In trying to answer a question here on Cross Validated, I was re-reading Section 3.2.3, specifically Algorithm 3.1 from Elements of Statistical Learning.
What I followed from this is that, given a model with one dependent variable and two independent variables,
$Y = \beta_0 + \beta_1X_1 + \beta_2X_2 + \epsilon$
then the estimated regression coefficients, let's say for example $\hat{\beta_1}$ in the equation above, would be the same $\hat{\beta_1}$ from this equation:
$z_2 = \beta_0 + \beta_1X_1 + \epsilon$,
where
$z_2 = Y - \beta_0 - \beta_2X_2$
That is: It is my understanding that the regression coefficient $\hat{\beta_j}$ one gets in a multivariate linear regression is equal to the coefficient you would get if you took the residuals from the model where the dependent variable is regressed on all other predictor variables (besides $X_j$) and regressed those on $X_j$. However, I simulated some data and did not get this:
set.seed(1839) # setting seed
x1 <- rnorm(200, 0, 1) # generating x1
x2 <- x1 + rnorm(200, 1, 3) # generating a correlated x2
eps <- rnorm(200, 0, 6) # generating error
y <- x1 + x2 + eps # making y
fit <- lm(y ~ x1 + x2) # fitting overall model
Looking at the summary, we can see the coefficients for x1
and x2
:
summary(fit) # looking at summary
Call:
lm(formula = y ~ x1 + x2)
Residuals:
Min 1Q Median 3Q Max
-18.4923 -4.4054 0.2954 4.0371 15.0697
Coefficients:
Estimate Std. Error t value Pr(>|t|)
(Intercept) -0.5802 0.4462 -1.300 0.195
x1 0.1487 0.4733 0.314 0.754
x2 1.1272 0.1397 8.071 6.77e-14 ***
---
Signif. codes: 0 ‘***’ 0.001 ‘**’ 0.01 ‘*’ 0.05 ‘.’ 0.1 ‘ ’ 1
Residual standard error: 6.021 on 197 degrees of freedom
Multiple R-squared: 0.2706, Adjusted R-squared: 0.2631
F-statistic: 36.53 on 2 and 197 DF, p-value: 3.199e-14
Now, why don't these coefficient's match these found in the equations below?

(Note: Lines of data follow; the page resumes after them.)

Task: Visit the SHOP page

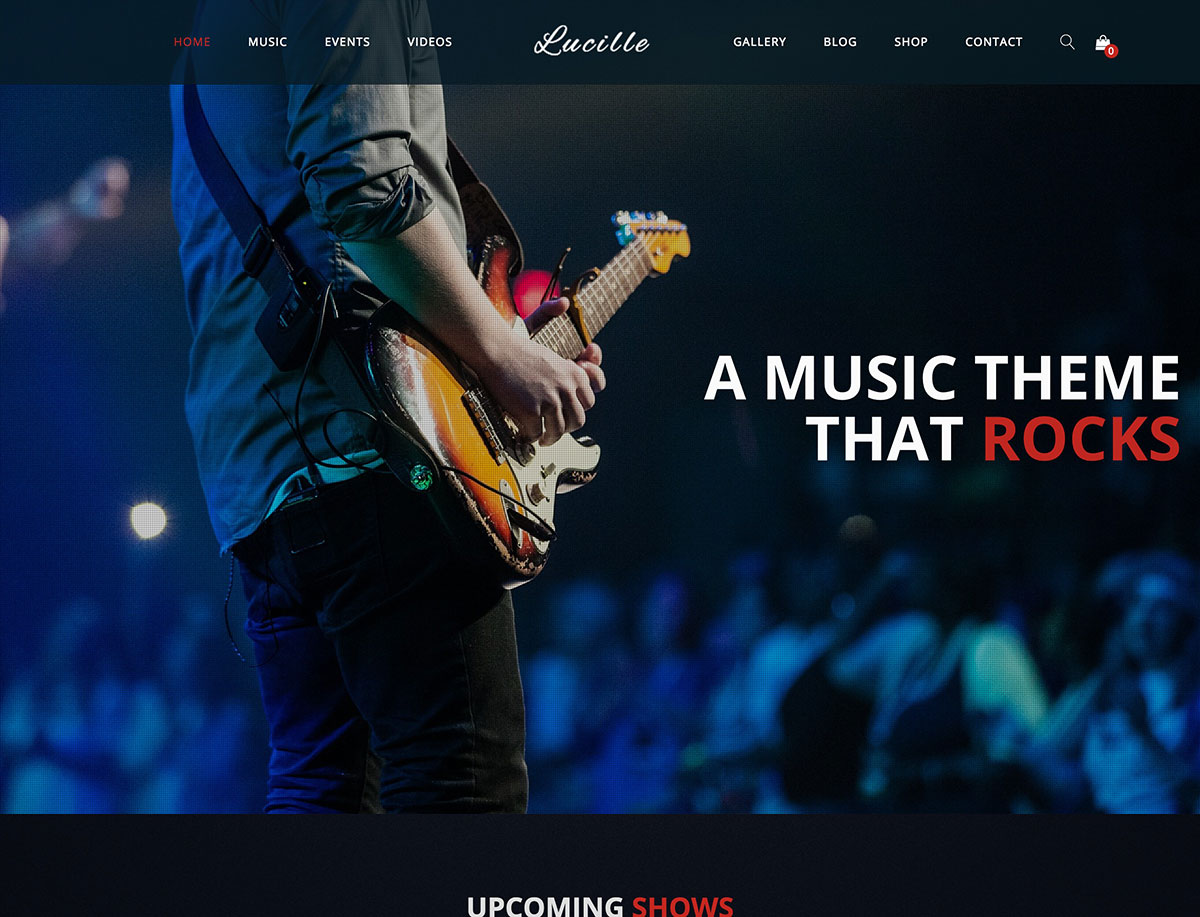Action: point(910,42)
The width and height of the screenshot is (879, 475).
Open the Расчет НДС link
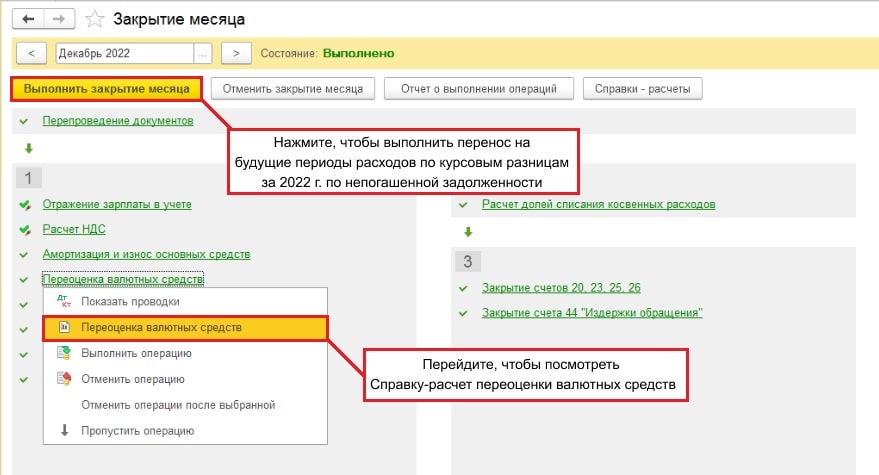coord(74,229)
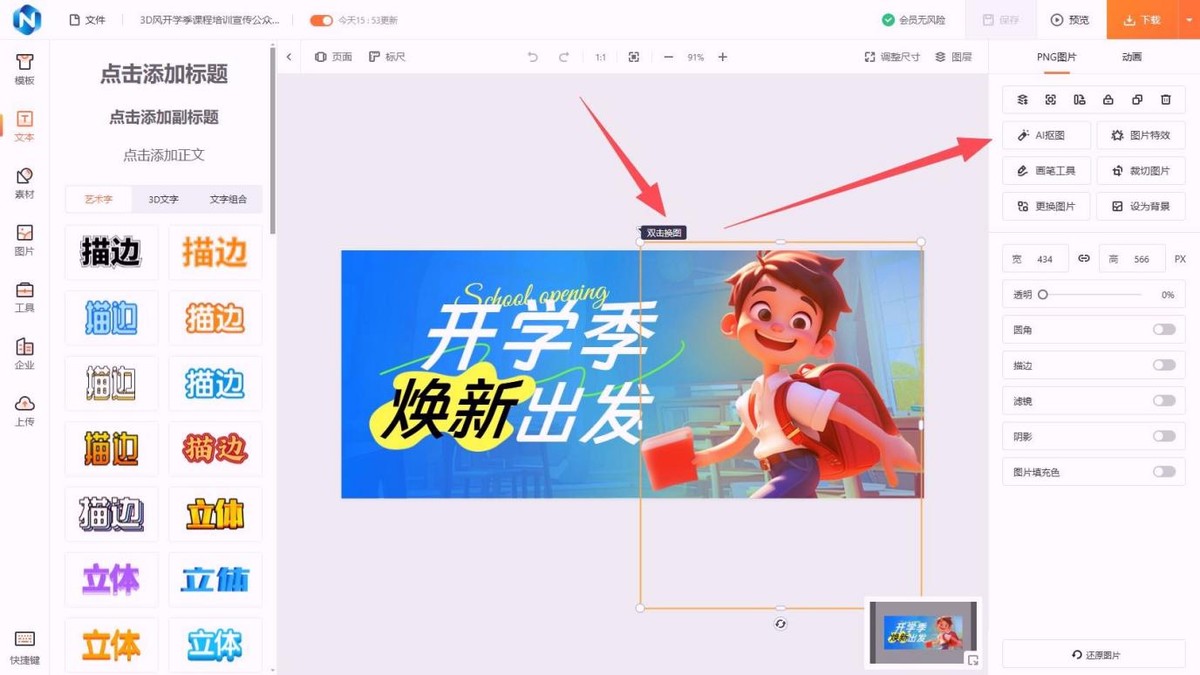Open the 图片特效 image effects tool
This screenshot has height=675, width=1200.
click(1141, 135)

coef(lm(residuals(lm(y ~ x2)) ~ x1))[2] # not exactly equal to the x1 in the original fit
x1
0.1358402
coef(lm(residuals(lm(y ~ x1)) ~ x2))[2] # not exactly equal to the x2 in the original fit
x2
1.029427
Why are these x1
and x2
coefficients not the same as those above? They are close—is this due to rounding? Or am I missing something from Algorithm 3.1?